Durante la audiencia declararon testigos policiales, técnicos y peritos vinculados a distintos tramos de la investigación. Según pudo reconstruir NdeN, uno de los testimonios centrales fue el de la bioquímica Valeria Santarone, quien intervino en la pericia toxicológica y explicó los resultados de alcoholemia incorporados a la causa.
Santarone aclaró la diferencia entre el test realizado por aire aspirado mediante pipeta de alcoholímetro y el análisis de sangre, al señalar que se trata de procedimientos distintos y que por eso pueden arrojar valores diferentes. En ese marco, recordó que el control por aire arrojó 1,54 gramos de alcohol por litro de sangre, mientras que la pericia sobre la muestra sanguínea determinó 2,41 gramos de alcohol por litro de sangre.

La profesional también ratificó que las muestras fueron preservadas bajo estándares adecuados, con refrigeración y cadena de custodia. En ese sentido, sostuvo que una muestra correctamente conservada puede mantener estabilidad durante meses.
Consultada sobre los efectos de una concentración de 2,41 gramos de alcohol por litro de sangre, Santarone indicó que se trata de un nivel elevado y que puede provocar una alteración importante de sus capacidades y de la percepción de lo que ocurre.
Otro testimonio fue el de Maite Mengochea, técnica del laboratorio del Hospital Ferreyra, quien realizó la extracción de sangre a Aprea aquella mañana. Ante el tribunal, declaró que al acusado le costaba hablar y que debió pedirle en tres oportunidades que le dijera su número de DNI.
También declaró la efectiva policial Magalí Pitocco, quien intervino tras el hecho. Según su testimonio, Aprea tenía fuerte olor a alcohol, no comprendía lo que había hecho y debieron ayudarlo a subir al móvil policial para trasladarlo a la comisaría.
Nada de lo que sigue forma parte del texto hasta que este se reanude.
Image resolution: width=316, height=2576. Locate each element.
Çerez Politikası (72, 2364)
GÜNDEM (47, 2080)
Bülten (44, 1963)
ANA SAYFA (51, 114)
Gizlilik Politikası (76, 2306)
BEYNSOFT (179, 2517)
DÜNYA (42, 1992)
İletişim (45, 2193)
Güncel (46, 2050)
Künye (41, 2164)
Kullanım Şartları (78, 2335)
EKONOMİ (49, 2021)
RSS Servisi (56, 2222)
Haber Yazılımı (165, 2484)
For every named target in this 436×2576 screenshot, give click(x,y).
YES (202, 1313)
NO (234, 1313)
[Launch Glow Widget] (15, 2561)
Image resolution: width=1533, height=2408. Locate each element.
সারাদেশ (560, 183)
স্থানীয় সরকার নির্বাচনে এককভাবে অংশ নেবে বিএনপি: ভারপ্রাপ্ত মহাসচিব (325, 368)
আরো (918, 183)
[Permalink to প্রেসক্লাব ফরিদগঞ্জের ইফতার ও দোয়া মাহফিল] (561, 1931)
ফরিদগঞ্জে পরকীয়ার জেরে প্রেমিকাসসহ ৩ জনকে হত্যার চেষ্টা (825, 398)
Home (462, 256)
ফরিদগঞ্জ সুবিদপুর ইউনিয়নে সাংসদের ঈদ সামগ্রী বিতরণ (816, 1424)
Durante la jornada también prestaron declaración otros testigos, entre ellos Nicolás Díaz, amigo de Aprea. Su aporte no modificó sustancialmente el cuadro probatorio: sostuvo que Marcos era “un pibe bien” y “normal”, aunque no pudo precisar cuánto había tomado ni en qué estado se encontraba esa madrugada.

Además, declaró el perito accidentológico del Ministerio Público, quien expuso sobre la mecánica del siniestro y los elementos objetivos relevados en la escena. De acuerdo con lo explicado en la audiencia, en una calle de tierra y bajo esas condiciones no resulta posible determinar con precisión matemática la velocidad a partir de una huella de frenado, entre otros factores porque no había una marca apta para ese cálculo.

Ese punto también fue parte de la discusión técnica del juicio. Mientras la defensa buscó poner el foco en la imposibilidad de determinar una velocidad exacta, desde la acusación el eje quedó puesto en otros elementos: el impacto, la mecánica del hecho, la falta de auxilio y, especialmente, el agravante vinculado al consumo de alcohol.
Con la etapa testimonial cerrada, el juicio por la muerte de Germán Appella quedó encaminado hacia su definición. El próximo miércoles 19 de agosto, a las 10, será el turno de los alegatos de las partes. Luego de un cuarto intermedio, el juez Ernesto Juliano dará a conocer la sentencia.